Wir wissen alle, daß die derzeitigen Tests nicht hundertprozentig sicher sind und daß das, was wir jetzt organisieren, notwendig ist, um eine gewisse Sicherheit zu schaffen. Aber es gibt für die Verbraucherinnen und Verbraucher keine hundertprozentige Sicherheit. Es bleibt ein Restrisiko; das müssen wir immer wieder deutlich machen.

Die Verbraucherinnen und Verbraucher können durch bewußtes und informiertes Kaufverhalten dazu beitragen, daß sie zumindest das Risiko einschränken. Dazu gehört, daß wir politisch dafür sorgen, daß die Schnelltests flächendeckend in der Bundesrepublik eingeführt werden. Diese Schnelltests sind aber nur für alle Rinder zuverlässig, die über 30 Monate alt sind. Bei den Rindern, die jünger sind, ist es nicht klar, ob dieser Test tatsächlich eine hundertprozentige Aussage machen kann.

Es ist schwierig, den Verbraucher vor BSE zu schützen. Trotzdem meine ich, daß Rindfleisch aus ökologischer Landwirtschaft mehr Sicherheit bietet als bei Vieh, das mit gekauftem Kraftfutter aufgezogen wurde. Es besteht aber auch dort nur eine relative Sicherheit, solange die tatsächliche Inkubationszeit der Krankheit und die Übertragungswege nicht geklärt sind. Es gibt Erkenntnisse, daß diese vom Schaf über das Rind auf den Menschen erfolgen.Deshalb müssen auch diese Tiere getestet werden.

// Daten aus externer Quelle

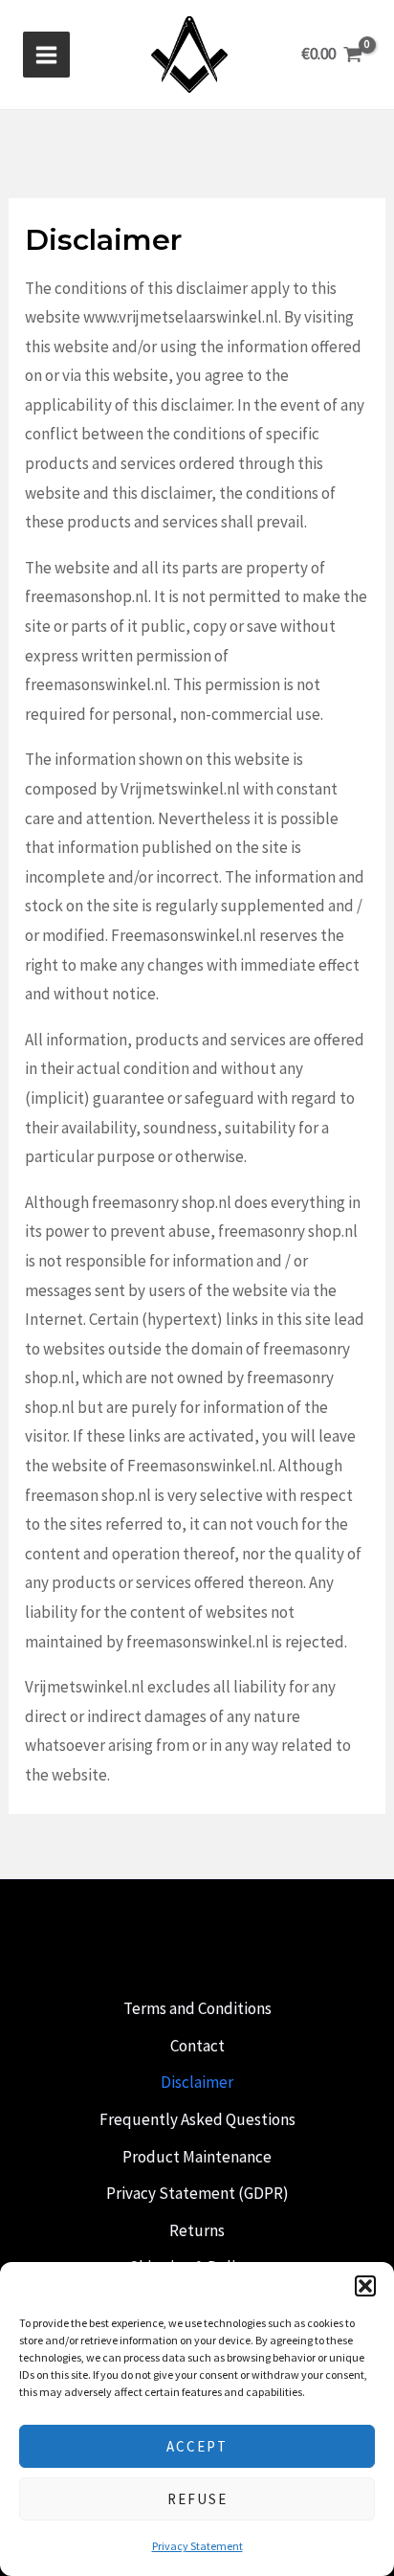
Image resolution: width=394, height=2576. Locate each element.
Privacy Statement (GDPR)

Der Umstieg auf Geflügel, Schweinefleisch, Fisch oder auch Wild bietet natürlich eine Alternative, die vielleicht bequem ist. Relativ sicher ist man nur bei wild lebenden Tieren. Unsicherheit besteht auch bei Schweinen oder bei Fisch, wenn man nicht weiß, ob sie mit Tiermehl gefüttert worden sind.

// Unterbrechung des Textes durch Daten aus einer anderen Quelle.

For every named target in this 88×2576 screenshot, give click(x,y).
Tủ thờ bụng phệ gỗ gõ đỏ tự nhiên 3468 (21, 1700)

Angesichts des von Wissenschaftlern vermuteten Artensprungs – Übertragung von Schafen über Rinder auf Menschen – läßt sich derzeit nicht mit Sicherheit ausschließen, daß auch andere, insbesondere mit Tiermehl gefütterte, Tierarten BSE oder verwandte Krankheitsformen entwickeln und diese auch übertragen können.

Wir müssen angesichts dieses Szenarios fragen, welche Handlungsoptionen wir haben.

Erstens: In Hamburg ist es wichtig, daß wir Sofortmaßnahmen einleiten, um einen erkannten Infektionsweg auszuschalten. Das heißt, die Bundesregierung hat meiner Meinung nach zu Recht beschlossen, daß das Fütterungsverbot von Tiermehl für alle Nutztiere umgesetzt wird und enge Anwendungskontrollen erfolgen.

Zweitens: Der flächendeckende Test – bezogen auf alle Schlachtrinder – soll verhindern, daß das Fleisch von älteren infizierten Rindern in den Handel gelangt.Das HygieneInstitut unserer Stadt wird neben einem bereits tätigen Institut in Kürze in der Lage sein, die Schnelltests durchzuführen. Damit wird in einer überschaubaren Zeit klar sein, ob es sich derzeit um einen bedauerlichen Einzelfall handelt oder ob es eine relevante Anzahl von BSE-befallenen Tieren gibt.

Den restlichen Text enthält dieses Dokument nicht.